▶ TO DO
Convert the material below into a numbered list of its lines, dropping any blank lines.

----

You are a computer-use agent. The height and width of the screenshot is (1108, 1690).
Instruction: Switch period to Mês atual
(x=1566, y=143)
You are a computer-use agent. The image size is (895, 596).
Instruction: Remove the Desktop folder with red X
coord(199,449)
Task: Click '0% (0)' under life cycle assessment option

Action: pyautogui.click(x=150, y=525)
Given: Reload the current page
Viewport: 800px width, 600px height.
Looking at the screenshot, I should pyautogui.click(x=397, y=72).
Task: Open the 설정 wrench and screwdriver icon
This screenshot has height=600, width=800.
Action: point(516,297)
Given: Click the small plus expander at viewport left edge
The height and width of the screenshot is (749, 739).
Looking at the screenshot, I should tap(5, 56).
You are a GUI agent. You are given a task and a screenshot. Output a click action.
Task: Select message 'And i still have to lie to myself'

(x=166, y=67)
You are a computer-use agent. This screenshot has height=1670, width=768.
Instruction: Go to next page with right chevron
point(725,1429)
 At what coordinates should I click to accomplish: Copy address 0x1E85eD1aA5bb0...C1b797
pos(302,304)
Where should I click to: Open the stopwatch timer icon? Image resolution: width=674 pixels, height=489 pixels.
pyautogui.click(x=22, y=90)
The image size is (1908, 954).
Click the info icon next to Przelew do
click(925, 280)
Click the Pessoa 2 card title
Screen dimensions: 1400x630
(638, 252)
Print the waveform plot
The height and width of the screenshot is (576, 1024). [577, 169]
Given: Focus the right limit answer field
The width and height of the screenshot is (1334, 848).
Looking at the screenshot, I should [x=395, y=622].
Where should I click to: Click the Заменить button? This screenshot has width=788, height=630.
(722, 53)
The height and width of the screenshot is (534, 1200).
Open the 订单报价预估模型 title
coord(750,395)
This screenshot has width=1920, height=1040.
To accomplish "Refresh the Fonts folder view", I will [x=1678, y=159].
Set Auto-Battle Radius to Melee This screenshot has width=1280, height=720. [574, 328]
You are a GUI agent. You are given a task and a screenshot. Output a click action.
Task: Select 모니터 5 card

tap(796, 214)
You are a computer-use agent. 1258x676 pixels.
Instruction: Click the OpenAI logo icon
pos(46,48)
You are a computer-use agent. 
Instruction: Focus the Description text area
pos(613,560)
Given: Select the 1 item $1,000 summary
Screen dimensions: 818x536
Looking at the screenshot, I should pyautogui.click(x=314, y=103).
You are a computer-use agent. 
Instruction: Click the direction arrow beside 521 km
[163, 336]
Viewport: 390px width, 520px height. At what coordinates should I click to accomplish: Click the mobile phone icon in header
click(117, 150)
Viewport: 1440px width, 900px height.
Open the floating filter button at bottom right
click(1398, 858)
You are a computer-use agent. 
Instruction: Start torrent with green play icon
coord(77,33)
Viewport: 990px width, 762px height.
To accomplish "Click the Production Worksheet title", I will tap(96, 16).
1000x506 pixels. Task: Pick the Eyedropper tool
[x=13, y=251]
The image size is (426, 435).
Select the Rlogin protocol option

----

▶ RESPONSE TO THE TASK
1. You are a computer-use agent. The height and width of the screenshot is (1108, 1690).
2. Instruction: Switch period to Mês atual
3. (x=1566, y=143)
4. You are a computer-use agent. The image size is (895, 596).
5. Instruction: Remove the Desktop folder with red X
6. coord(199,449)
7. Task: Click '0% (0)' under life cycle assessment option
8. Action: pyautogui.click(x=150, y=525)
9. Given: Reload the current page
10. Viewport: 800px width, 600px height.
11. Looking at the screenshot, I should pyautogui.click(x=397, y=72).
12. Task: Open the 설정 wrench and screwdriver icon
13. This screenshot has height=600, width=800.
14. Action: point(516,297)
15. Given: Click the small plus expander at viewport left edge
16. The height and width of the screenshot is (749, 739).
17. Looking at the screenshot, I should tap(5, 56).
18. You are a GUI agent. You are given a task and a screenshot. Output a click action.
19. Task: Select message 'And i still have to lie to myself'
20. (x=166, y=67)
21. You are a computer-use agent. This screenshot has height=1670, width=768.
22. Instruction: Go to next page with right chevron
23. point(725,1429)
24.  At what coordinates should I click to accomplish: Copy address 0x1E85eD1aA5bb0...C1b797
25. pos(302,304)
26. Where should I click to: Open the stopwatch timer icon? Image resolution: width=674 pixels, height=489 pixels.
27. pyautogui.click(x=22, y=90)
28. The image size is (1908, 954).
29. Click the info icon next to Przelew do
30. click(925, 280)
31. Click the Pessoa 2 card title
32. Screen dimensions: 1400x630
33. (638, 252)
34. Print the waveform plot
35. The height and width of the screenshot is (576, 1024). [577, 169]
36. Given: Focus the right limit answer field
37. The width and height of the screenshot is (1334, 848).
38. Looking at the screenshot, I should [x=395, y=622].
39. Where should I click to: Click the Заменить button? This screenshot has width=788, height=630.
40. (722, 53)
41. The height and width of the screenshot is (534, 1200).
42. Open the 订单报价预估模型 title
43. coord(750,395)
44. This screenshot has width=1920, height=1040.
45. To accomplish "Refresh the Fonts folder view", I will [x=1678, y=159].
46. Set Auto-Battle Radius to Melee This screenshot has width=1280, height=720. [574, 328]
47. You are a GUI agent. You are given a task and a screenshot. Output a click action.
48. Task: Select 모니터 5 card
49. tap(796, 214)
50. You are a computer-use agent. 1258x676 pixels.
51. Instruction: Click the OpenAI logo icon
52. pos(46,48)
53. You are a computer-use agent. 
54. Instruction: Focus the Description text area
55. pos(613,560)
56. Given: Select the 1 item $1,000 summary
57. Screen dimensions: 818x536
58. Looking at the screenshot, I should pyautogui.click(x=314, y=103).
59. You are a computer-use agent. 
60. Instruction: Click the direction arrow beside 521 km
61. [163, 336]
62. Viewport: 390px width, 520px height. At what coordinates should I click to accomplish: Click the mobile phone icon in header
63. click(117, 150)
64. Viewport: 1440px width, 900px height.
65. Open the floating filter button at bottom right
66. click(1398, 858)
67. You are a computer-use agent. 
68. Instruction: Start torrent with green play icon
69. coord(77,33)
70. Viewport: 990px width, 762px height.
71. To accomplish "Click the Production Worksheet title", I will tap(96, 16).
72. 1000x506 pixels. Task: Pick the Eyedropper tool
73. [x=13, y=251]
74. The image size is (426, 435).
75. Select the Rlogin protocol option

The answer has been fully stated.